* [Text section]
Reality of The Narcosis Room

Appalling conditions in the Narcosis Room

The Narcosis Room itself was far too small for the six beds that it held and they were crammed together with just enough room for a chair placed between each bed. This goes against every principle of nursing since it would have permitted any infection to be carried from one patient to another very easily. The beds were single divans, the kind that you have at home and unlike standard NHS beds. The privacy and dignity of patients was never considered. Patients had to use bedpans and these were placed on the chairs in the narrow spaces between beds. There was an appalling stench in the room and this has been commented on by doctors and nurses who worked in Narcosis. One nurse recalled going around regularly with air freshener spray. Because patients were virtually immobile, full of drugs and not eating properly, they were prone to severe constipation,“impacted faeces high up and paralytic ileus” were some of the known dangers of Narcosis Treatment which Dr Sargant mentions in his textbook. To counter this, Narcosis patients were given enemas very frequently, some patients had them every day.

(Pixel coordinate grounding data)
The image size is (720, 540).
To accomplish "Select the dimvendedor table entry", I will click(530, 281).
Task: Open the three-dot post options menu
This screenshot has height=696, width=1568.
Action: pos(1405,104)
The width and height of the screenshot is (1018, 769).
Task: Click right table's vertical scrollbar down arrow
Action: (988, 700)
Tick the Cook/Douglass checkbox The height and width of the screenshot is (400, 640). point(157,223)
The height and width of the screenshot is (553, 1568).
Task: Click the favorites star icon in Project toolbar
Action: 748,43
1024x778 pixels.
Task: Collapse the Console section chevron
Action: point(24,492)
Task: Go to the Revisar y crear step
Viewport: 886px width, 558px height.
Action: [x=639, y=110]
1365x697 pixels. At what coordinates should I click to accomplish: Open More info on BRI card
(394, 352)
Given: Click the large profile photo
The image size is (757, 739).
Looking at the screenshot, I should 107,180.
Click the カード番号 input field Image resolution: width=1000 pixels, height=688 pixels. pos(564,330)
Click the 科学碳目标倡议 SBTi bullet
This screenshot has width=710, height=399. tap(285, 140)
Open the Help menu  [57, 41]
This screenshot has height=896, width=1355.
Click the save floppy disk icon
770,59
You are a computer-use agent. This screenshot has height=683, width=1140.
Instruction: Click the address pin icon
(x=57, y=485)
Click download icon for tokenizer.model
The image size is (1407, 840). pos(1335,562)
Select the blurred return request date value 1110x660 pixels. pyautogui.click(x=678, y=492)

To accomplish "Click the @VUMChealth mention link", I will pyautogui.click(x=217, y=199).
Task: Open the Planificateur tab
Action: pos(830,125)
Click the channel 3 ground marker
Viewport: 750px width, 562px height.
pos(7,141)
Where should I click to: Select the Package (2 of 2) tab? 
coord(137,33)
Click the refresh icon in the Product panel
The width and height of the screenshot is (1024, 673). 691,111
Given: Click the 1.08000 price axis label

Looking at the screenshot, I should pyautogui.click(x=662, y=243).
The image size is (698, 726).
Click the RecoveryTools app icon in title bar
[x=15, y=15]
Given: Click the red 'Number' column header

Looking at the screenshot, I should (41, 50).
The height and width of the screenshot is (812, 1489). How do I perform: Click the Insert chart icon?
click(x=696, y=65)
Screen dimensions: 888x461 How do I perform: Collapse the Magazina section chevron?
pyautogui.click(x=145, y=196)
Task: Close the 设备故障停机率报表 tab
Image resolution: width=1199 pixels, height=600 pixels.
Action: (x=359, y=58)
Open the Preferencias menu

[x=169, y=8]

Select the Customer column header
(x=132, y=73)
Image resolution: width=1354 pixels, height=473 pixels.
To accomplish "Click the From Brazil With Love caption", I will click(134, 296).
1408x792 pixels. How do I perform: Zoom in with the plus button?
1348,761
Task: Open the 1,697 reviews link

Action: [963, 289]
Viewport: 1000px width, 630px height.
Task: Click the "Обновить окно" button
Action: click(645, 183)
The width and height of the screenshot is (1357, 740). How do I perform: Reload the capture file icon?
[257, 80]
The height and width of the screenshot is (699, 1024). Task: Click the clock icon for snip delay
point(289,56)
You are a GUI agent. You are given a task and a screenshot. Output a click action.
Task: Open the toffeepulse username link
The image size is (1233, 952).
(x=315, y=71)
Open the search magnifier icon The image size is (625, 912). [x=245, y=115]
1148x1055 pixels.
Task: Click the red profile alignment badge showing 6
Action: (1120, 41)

* [Task list]
a – Translate this sentence from the account of the Narcosis Room into Spanish: "The privacy and dignity of patients was never considered."
b – Carry the account of the Narcosis Room further, starting after its last sentence.

* [Response list]
a – La privacidad y la dignidad de los pacientes nunca se tuvieron en cuenta.

b –
Enemas were given in the same small darkened room where Nightingale Nurses fed patients their meals. Despite the use of enemas Dr Sargant admitted that between 1964-1972 at least five patients had died whilst undergoing Narcosis, all of bowel complications. It should be remembered that these five patients were being treated for a variety of serious mental illnesses, that they should have died of physical complications is unthinkable and these deaths should have been throughly investigated by the hospital authorities.